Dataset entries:

§

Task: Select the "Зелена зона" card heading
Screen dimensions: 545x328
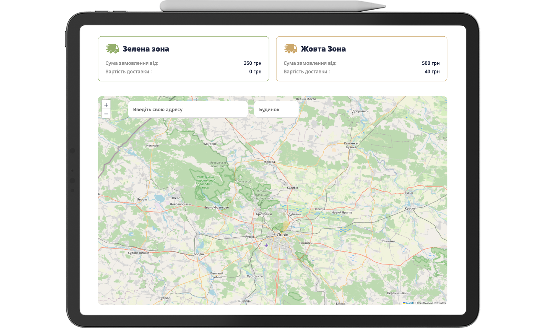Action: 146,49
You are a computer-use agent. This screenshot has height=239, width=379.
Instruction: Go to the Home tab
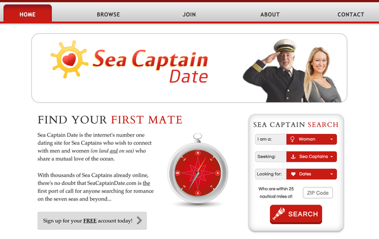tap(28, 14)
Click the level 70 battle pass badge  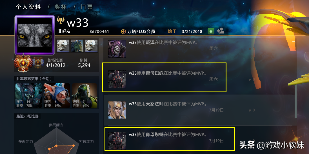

§

Problem statement -
From the line containing "You are a computer-use" to the final line above, both included, transcribe every line exactly and leave all pictures out.

Reply -
You are a computer-use agent. This screenshot has height=239, width=379.
Instruction: Go to the Home tab
tap(28, 14)
Click the level 70 battle pass badge  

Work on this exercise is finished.